+++ RECORD SET +++

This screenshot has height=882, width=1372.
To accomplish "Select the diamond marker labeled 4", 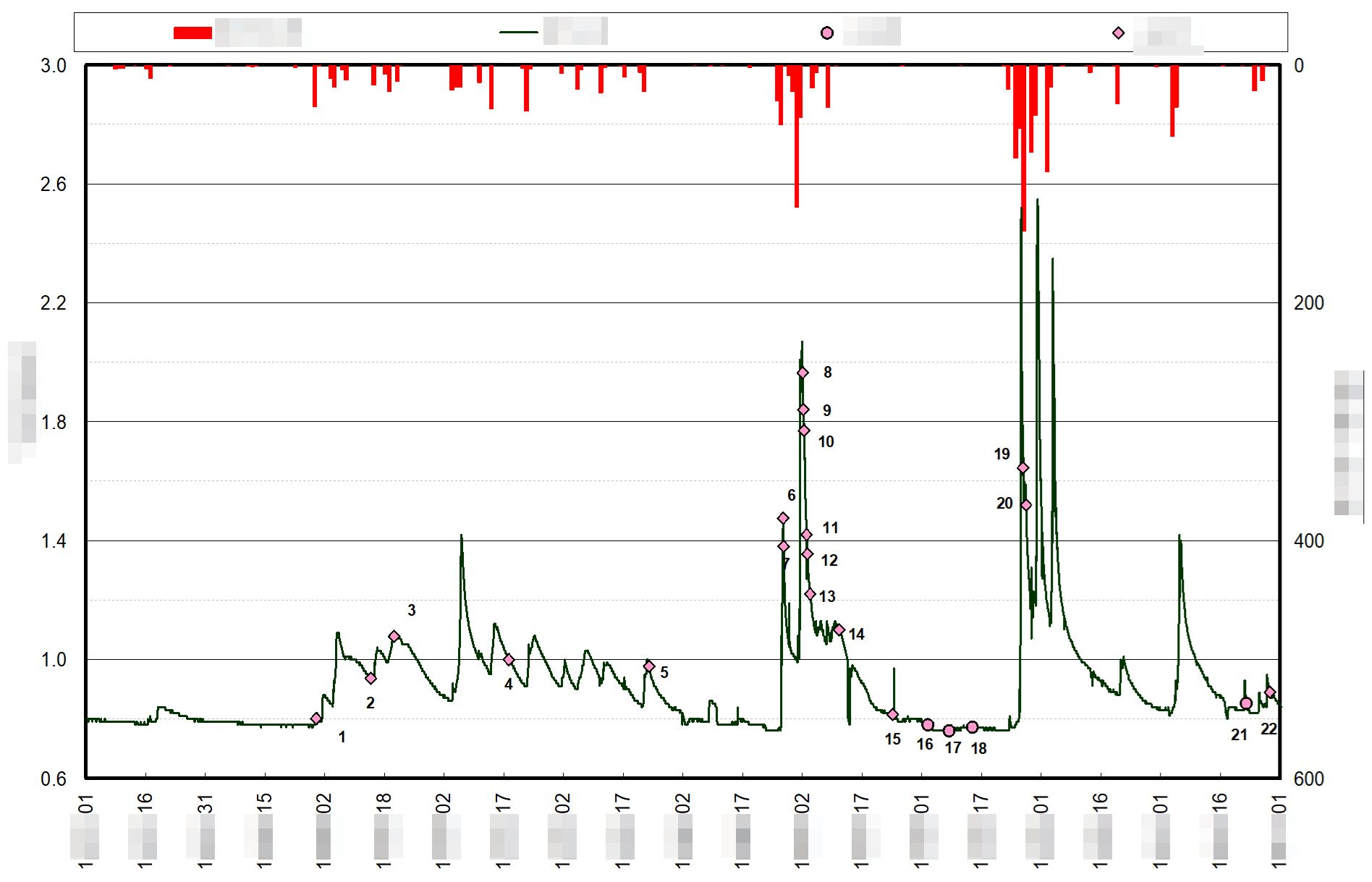I will pyautogui.click(x=509, y=660).
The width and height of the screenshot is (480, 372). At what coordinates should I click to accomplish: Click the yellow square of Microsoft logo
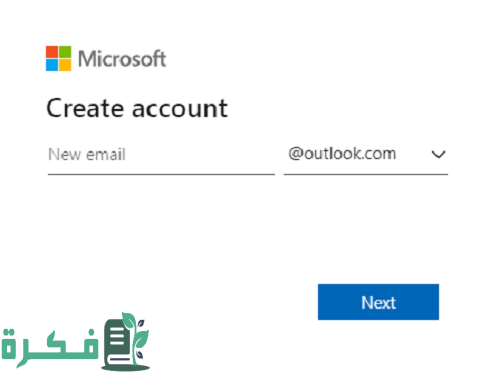(x=65, y=65)
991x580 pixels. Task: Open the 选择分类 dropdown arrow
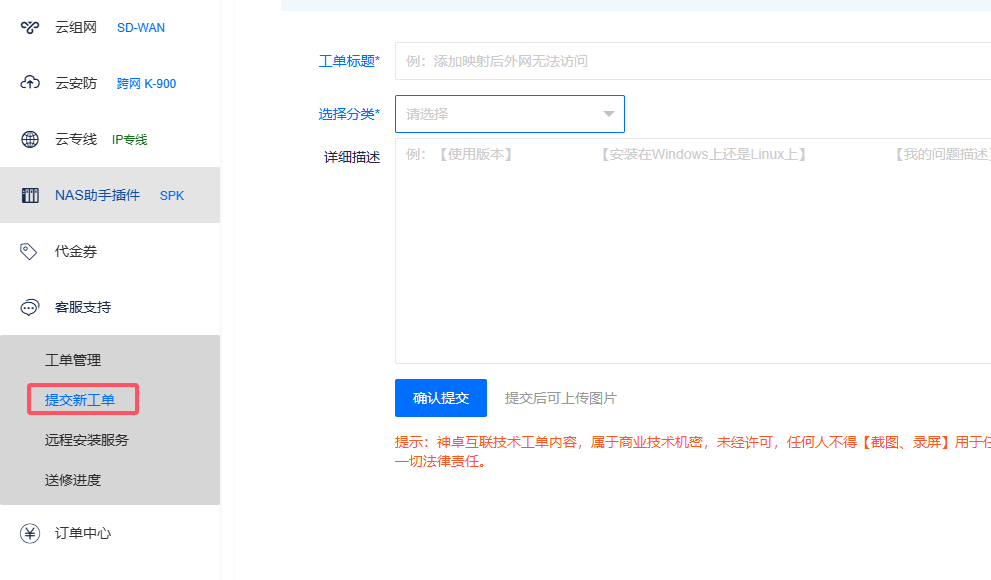point(608,114)
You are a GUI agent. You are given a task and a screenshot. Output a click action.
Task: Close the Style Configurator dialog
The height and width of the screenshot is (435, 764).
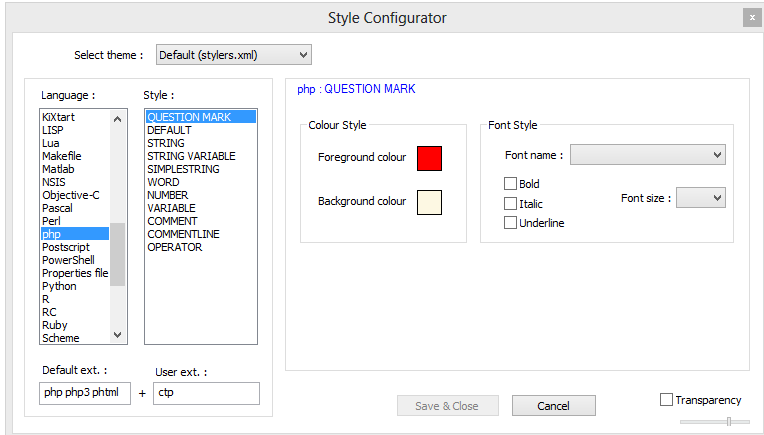tap(750, 17)
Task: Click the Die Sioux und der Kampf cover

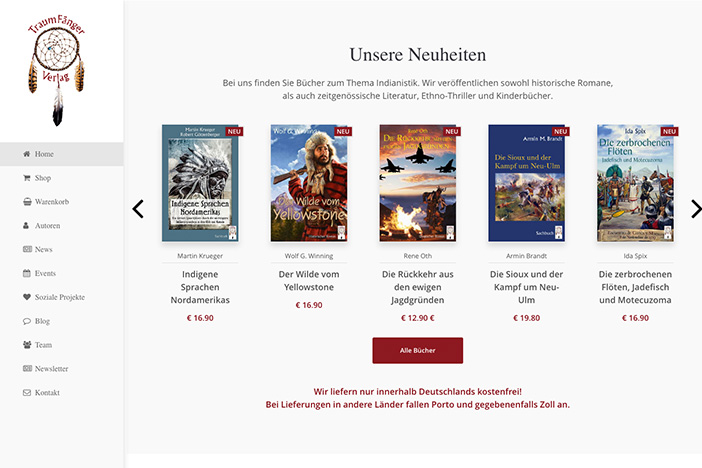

+++

WORK REQUEST:
Your answer must be exactly the lines from the one containing "991x580 pixels. Task: Open" through the last line of the records above, both included, with every picture left out.

OUTPUT OF THE TASK:
991x580 pixels. Task: Open the 选择分类 dropdown arrow
point(608,114)
You are a GUI agent. You are given a task and a screenshot. Output a click action.
Task: Close the Style Configurator dialog
The height and width of the screenshot is (435, 764).
tap(750, 17)
Task: Click the Die Sioux und der Kampf cover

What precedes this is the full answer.